Exercise instructions:
Reply only with how many lines in these entries hold the string "computer".

Content starts

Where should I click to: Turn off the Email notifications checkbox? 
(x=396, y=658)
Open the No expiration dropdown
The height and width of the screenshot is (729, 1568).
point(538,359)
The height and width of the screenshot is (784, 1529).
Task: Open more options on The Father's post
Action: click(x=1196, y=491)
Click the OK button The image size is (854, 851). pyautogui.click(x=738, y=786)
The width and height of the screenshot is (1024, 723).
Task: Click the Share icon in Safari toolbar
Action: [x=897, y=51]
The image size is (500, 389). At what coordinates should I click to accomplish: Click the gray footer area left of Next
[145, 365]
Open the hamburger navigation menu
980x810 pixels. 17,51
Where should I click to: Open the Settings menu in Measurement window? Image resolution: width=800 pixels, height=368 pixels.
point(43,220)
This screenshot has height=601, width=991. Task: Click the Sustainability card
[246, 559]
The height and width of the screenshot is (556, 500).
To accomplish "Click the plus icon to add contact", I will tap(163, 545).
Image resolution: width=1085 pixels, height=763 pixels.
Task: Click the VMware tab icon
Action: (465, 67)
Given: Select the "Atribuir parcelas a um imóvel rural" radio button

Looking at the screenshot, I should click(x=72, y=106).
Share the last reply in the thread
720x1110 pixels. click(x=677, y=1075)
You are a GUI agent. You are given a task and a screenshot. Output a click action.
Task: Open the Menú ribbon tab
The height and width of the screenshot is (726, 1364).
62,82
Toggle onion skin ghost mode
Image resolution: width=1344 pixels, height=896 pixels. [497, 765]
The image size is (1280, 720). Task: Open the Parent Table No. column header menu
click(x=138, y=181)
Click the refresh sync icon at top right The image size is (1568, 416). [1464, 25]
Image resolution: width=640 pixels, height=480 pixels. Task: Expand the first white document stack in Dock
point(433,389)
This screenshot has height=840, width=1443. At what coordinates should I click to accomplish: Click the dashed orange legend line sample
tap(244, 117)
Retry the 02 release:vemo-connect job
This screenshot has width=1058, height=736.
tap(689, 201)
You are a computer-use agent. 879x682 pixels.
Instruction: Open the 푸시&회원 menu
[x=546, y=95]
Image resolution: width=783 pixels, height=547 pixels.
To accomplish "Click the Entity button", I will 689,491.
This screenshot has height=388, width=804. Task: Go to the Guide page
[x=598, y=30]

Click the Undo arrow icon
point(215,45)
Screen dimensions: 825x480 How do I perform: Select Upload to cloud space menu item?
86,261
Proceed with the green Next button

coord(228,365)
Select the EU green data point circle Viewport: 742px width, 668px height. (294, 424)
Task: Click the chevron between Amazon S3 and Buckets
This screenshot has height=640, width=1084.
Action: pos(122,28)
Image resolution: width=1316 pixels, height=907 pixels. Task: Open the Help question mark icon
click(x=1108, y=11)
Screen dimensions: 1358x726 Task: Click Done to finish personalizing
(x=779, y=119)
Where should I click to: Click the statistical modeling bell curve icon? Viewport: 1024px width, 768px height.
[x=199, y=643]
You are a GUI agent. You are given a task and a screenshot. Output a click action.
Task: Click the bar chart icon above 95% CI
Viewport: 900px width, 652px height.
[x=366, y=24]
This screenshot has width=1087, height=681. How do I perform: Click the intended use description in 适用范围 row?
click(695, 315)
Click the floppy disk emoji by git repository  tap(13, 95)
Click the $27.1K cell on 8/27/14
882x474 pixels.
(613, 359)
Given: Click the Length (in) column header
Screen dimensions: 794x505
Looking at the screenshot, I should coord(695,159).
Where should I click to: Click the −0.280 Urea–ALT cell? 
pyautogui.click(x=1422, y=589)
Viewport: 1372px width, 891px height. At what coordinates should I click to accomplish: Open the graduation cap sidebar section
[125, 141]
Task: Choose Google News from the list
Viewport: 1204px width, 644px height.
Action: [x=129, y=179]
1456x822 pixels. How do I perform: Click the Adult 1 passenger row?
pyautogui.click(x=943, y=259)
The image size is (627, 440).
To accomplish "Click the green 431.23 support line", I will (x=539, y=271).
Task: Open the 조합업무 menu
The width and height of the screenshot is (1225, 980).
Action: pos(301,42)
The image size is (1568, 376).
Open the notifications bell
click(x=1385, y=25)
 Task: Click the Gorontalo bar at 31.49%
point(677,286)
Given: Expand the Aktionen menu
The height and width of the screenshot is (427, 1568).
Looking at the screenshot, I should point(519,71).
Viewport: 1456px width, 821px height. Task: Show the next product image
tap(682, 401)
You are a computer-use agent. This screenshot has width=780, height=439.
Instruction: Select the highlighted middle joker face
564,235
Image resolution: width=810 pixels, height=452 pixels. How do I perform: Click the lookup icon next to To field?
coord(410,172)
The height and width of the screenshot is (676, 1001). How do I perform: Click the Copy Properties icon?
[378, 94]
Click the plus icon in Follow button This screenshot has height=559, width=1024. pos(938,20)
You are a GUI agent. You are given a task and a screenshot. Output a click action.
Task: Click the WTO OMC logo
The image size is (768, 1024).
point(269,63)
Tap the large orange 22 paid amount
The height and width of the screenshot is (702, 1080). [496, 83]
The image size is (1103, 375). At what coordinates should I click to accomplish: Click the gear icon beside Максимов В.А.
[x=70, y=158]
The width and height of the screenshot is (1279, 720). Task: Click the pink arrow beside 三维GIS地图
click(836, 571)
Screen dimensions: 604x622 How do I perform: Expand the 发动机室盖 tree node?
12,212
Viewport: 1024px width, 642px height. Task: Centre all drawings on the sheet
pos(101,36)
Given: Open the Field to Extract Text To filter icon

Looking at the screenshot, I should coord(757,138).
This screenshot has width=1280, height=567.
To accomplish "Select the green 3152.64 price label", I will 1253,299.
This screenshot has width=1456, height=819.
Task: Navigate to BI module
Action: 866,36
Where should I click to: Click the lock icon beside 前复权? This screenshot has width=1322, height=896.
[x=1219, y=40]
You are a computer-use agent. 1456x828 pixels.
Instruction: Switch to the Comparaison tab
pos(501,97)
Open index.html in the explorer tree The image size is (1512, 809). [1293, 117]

Content ends

Result for this task:
3